I know these things would never really get better, these kids will never be independent, they will never live alone, they will never sit and share stories about crazy shit they did in college, they won’t get married, have kids …. Meanwhile, as much as we all think about having kids, we also think about ourselves – we still want our me time, our we time, we don’t want to be 24 hour caregivers until we die.
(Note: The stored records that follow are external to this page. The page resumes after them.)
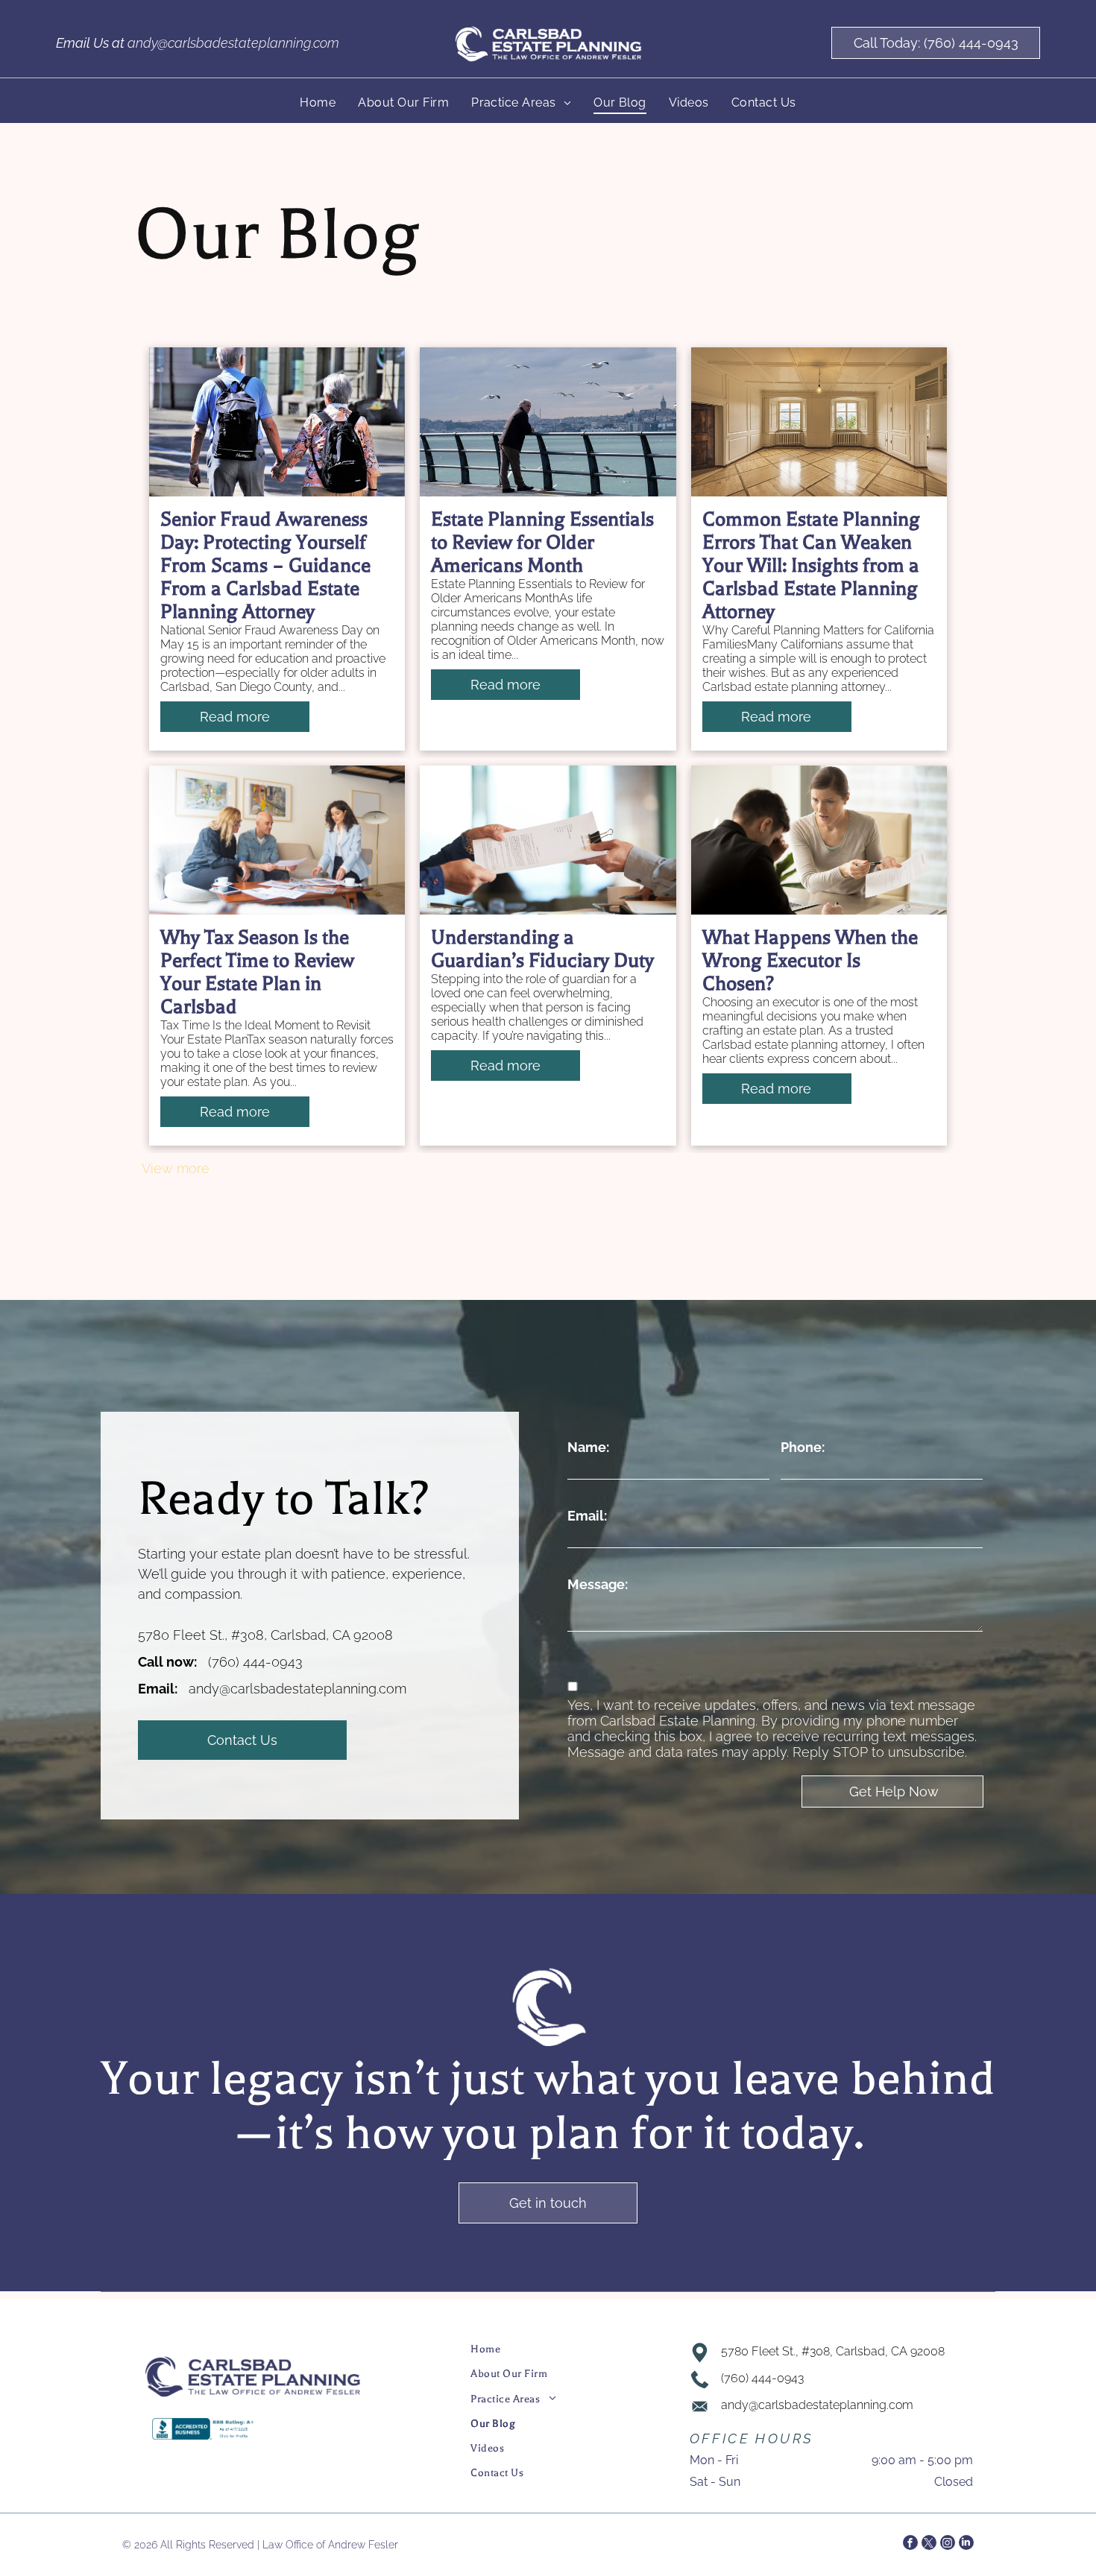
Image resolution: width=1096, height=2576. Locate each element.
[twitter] (929, 2544)
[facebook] (910, 2544)
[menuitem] (318, 102)
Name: (588, 1447)
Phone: (803, 1447)
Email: (587, 1516)
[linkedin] (966, 2544)
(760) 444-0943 (255, 1662)
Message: (597, 1584)
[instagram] (947, 2544)
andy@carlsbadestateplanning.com (233, 43)
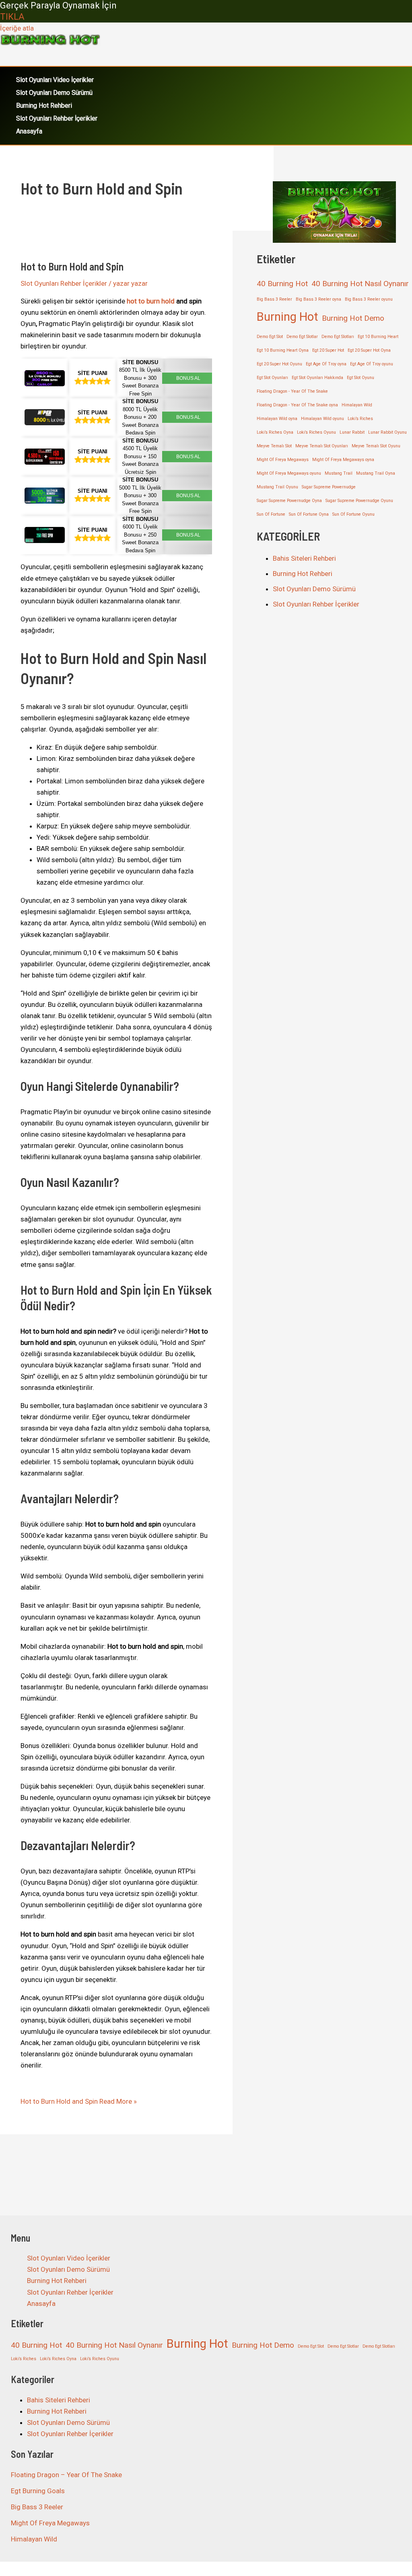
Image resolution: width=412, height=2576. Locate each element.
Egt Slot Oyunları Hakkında (317, 377)
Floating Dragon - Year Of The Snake (292, 391)
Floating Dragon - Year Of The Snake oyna (297, 405)
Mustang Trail (338, 473)
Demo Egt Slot (270, 336)
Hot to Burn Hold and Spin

I’ve seen children who can’t move on their own, can’t communicate much at all, and can’t eat on their own. Every time I work with a child like this, the song “Pets” goes through my head – you know the one “They’ll make great pets, they’ll make great pets” etc etc. I’m not proud of this, but there it is. I’ve seen parents and grandparents come in with their child pet and it’s sad. And I don’t mean to say these parents are doing a thing uncalled for – they love their child pet just like we love our Rolli, Tavish, Winston, Fran …. all of our pets who we cherish and adore and feed and spoil. These people are doing the very best they can, don’t get me wrong. I mean, I love my cat, but I want a child, not a pet. I look at these children and I feel like somehow we’ve trapped their soul inside this body that wasn’t meant to stay here.
I think about Alex and the unknowns that still haven’t worked themselves out. I’m still on conditional love status. I feel him move and I think “I love my boy”. And then I realize that I love an idea. I love this vision of this boy growing inside me, causing me pain, giving me stretch marks and mega boobs. I have conditions on this right now. I have played the game with God of “I can totally handle learning disability, language disorder, hearing loss… there’s a whole bunch of things I can handle, so if you need to give me some kind of burden to carry, any one of those will do – just don’t give me more than I want to handle”.
See that, “more than I want to handle”. How’s that for an honest statement? I don’t want to find out how much I can handle, to hell with that, I’ll put the limitations on what I can handle and you just stick with that God okay? Cuz you know crappy things never happen to us right?
Pausing while y’all laugh your asses off as you think about a broken neck, a two year old with leukemia, a dash of colitis, never knowing your father, wishing you didn’t know your father …..
And then I take all of this and contrast it with Laura’s boy dying the week before he was supposed to be born. Which is a whole other hell that I try to not spend too much time thinking about. Which is the blessing? Which is better? Which would fit more nicely into “what I want to handle”
Where in the hell are the adults who are supposed to be in charge?